:: EXERCISE INPUT ::
+ + +
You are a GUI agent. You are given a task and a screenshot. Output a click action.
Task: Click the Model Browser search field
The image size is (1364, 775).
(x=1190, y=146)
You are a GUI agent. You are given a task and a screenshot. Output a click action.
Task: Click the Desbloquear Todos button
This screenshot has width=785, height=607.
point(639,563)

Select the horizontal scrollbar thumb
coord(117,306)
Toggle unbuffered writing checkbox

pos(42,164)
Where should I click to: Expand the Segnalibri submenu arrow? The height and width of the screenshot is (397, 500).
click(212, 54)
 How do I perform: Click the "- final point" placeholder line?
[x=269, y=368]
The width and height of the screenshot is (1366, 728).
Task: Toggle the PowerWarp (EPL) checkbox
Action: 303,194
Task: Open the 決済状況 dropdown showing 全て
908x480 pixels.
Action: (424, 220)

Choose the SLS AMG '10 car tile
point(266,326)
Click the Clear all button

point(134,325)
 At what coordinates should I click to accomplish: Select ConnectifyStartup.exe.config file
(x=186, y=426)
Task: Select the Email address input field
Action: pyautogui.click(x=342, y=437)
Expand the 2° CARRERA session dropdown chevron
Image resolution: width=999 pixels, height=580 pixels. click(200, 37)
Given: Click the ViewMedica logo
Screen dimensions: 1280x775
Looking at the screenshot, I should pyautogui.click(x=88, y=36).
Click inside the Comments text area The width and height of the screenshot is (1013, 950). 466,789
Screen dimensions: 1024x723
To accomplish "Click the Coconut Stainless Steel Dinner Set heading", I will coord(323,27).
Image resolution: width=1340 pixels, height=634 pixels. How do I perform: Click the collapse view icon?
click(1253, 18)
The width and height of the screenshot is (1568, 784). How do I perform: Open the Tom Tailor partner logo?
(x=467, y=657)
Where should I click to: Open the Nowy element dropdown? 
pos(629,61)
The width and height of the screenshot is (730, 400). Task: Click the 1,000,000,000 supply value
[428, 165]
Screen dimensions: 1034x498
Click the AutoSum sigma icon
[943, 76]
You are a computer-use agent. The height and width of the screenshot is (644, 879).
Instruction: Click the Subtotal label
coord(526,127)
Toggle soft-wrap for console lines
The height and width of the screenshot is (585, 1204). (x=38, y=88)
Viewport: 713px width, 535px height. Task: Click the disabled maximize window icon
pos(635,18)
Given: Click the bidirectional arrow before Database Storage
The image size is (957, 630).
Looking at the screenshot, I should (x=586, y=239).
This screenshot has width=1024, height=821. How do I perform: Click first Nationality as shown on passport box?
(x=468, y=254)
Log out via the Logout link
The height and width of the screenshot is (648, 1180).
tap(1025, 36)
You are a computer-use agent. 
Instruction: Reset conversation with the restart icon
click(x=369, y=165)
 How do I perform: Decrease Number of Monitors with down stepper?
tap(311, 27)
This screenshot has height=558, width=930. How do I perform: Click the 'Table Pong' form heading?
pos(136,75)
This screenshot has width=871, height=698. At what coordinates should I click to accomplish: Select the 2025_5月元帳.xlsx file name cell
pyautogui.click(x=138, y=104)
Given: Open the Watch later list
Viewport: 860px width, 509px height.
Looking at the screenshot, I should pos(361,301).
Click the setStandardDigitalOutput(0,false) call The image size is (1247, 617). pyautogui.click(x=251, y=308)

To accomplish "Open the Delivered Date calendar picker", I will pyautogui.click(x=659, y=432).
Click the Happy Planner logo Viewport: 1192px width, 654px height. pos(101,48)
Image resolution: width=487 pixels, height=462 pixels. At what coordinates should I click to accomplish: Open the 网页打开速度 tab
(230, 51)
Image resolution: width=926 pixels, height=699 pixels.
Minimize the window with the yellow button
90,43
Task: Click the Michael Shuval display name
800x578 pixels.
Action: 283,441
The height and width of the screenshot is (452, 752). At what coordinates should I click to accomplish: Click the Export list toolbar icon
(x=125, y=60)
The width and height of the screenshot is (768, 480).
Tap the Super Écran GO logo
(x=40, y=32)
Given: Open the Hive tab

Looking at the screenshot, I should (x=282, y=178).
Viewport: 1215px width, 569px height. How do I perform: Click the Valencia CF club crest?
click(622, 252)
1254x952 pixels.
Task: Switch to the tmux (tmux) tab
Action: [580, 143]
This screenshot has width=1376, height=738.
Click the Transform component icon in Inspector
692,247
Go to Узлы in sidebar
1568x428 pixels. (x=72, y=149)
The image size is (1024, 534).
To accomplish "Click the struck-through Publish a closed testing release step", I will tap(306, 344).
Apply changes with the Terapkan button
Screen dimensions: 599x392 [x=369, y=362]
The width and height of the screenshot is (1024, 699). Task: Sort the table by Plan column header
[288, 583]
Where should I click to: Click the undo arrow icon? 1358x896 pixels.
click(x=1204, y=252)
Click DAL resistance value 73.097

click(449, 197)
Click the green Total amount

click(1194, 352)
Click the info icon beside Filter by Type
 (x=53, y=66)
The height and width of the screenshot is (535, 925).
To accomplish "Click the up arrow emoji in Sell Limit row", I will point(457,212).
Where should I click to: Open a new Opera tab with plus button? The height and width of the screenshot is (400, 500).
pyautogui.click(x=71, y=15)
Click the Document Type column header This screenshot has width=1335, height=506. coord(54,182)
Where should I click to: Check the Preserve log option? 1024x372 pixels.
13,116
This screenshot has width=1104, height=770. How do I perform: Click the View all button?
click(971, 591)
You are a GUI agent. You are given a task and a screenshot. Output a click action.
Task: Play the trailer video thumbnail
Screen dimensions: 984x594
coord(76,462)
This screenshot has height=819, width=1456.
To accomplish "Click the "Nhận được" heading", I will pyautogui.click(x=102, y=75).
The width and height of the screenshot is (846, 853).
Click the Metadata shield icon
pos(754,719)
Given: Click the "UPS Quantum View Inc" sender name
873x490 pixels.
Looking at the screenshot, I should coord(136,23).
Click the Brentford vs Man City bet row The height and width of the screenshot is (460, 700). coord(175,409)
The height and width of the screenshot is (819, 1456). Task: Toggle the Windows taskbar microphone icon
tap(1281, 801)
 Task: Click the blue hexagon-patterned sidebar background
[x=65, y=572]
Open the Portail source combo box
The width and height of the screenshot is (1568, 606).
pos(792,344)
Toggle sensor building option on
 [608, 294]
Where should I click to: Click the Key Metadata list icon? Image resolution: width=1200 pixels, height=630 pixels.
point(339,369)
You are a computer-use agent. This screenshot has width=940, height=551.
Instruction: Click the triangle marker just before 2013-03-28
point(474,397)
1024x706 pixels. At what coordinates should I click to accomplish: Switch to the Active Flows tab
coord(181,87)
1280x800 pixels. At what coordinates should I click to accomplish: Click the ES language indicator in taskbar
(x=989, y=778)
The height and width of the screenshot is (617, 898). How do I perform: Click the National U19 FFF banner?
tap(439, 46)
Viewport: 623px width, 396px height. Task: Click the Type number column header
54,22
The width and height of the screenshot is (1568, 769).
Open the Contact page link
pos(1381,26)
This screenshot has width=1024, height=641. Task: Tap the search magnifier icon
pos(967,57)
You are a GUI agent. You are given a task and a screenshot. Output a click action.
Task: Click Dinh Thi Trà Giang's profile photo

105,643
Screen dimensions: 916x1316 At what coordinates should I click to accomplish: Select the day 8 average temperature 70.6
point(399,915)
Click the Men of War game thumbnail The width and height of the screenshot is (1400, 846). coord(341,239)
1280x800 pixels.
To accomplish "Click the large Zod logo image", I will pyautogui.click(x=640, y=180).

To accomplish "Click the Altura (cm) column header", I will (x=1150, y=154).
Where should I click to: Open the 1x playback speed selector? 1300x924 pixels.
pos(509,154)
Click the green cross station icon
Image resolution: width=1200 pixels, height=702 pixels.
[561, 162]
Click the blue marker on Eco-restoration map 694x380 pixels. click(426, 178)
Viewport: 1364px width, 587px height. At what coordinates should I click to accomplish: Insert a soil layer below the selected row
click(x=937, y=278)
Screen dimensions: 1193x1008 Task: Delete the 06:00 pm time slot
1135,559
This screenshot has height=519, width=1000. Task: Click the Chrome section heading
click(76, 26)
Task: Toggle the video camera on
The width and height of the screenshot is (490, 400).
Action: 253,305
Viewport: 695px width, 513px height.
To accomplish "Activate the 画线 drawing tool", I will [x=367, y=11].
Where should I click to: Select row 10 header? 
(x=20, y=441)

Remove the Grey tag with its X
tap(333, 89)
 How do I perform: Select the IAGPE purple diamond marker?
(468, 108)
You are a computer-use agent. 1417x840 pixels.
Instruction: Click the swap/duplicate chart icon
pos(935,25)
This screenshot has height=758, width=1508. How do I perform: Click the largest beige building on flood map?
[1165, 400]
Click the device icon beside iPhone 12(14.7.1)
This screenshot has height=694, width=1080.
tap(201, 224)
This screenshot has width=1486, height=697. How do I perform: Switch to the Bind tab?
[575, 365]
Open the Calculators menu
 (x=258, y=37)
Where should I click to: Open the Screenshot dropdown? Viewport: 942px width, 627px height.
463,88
+ + +
:: ACTIVITY ::
Everything above from the line with "Click the Happy" to the line with "Task: Play the trailer video thumbnail", both included, must be repeated exactly, and nothing outside that range.

:: SOLUTION BELOW ::
Click the Happy Planner logo Viewport: 1192px width, 654px height. pos(101,48)
Image resolution: width=487 pixels, height=462 pixels. At what coordinates should I click to accomplish: Open the 网页打开速度 tab
(230, 51)
Image resolution: width=926 pixels, height=699 pixels.
Minimize the window with the yellow button
90,43
Task: Click the Michael Shuval display name
800x578 pixels.
Action: 283,441
The height and width of the screenshot is (452, 752). At what coordinates should I click to accomplish: Click the Export list toolbar icon
(x=125, y=60)
The width and height of the screenshot is (768, 480).
Tap the Super Écran GO logo
(x=40, y=32)
Given: Open the Hive tab

Looking at the screenshot, I should (x=282, y=178).
Viewport: 1215px width, 569px height. How do I perform: Click the Valencia CF club crest?
click(622, 252)
1254x952 pixels.
Task: Switch to the tmux (tmux) tab
Action: [580, 143]
This screenshot has width=1376, height=738.
Click the Transform component icon in Inspector
692,247
Go to Узлы in sidebar
1568x428 pixels. (x=72, y=149)
The image size is (1024, 534).
To accomplish "Click the struck-through Publish a closed testing release step", I will tap(306, 344).
Apply changes with the Terapkan button
Screen dimensions: 599x392 [x=369, y=362]
The width and height of the screenshot is (1024, 699). Task: Sort the table by Plan column header
[288, 583]
Where should I click to: Click the undo arrow icon? 1358x896 pixels.
click(x=1204, y=252)
Click DAL resistance value 73.097

click(449, 197)
Click the green Total amount

click(1194, 352)
Click the info icon beside Filter by Type
 (x=53, y=66)
The height and width of the screenshot is (535, 925).
To accomplish "Click the up arrow emoji in Sell Limit row", I will point(457,212).
Where should I click to: Open a new Opera tab with plus button? The height and width of the screenshot is (400, 500).
pyautogui.click(x=71, y=15)
Click the Document Type column header This screenshot has width=1335, height=506. coord(54,182)
Where should I click to: Check the Preserve log option? 1024x372 pixels.
13,116
This screenshot has width=1104, height=770. How do I perform: Click the View all button?
click(971, 591)
You are a GUI agent. You are given a task and a screenshot. Output a click action.
Task: Play the trailer video thumbnail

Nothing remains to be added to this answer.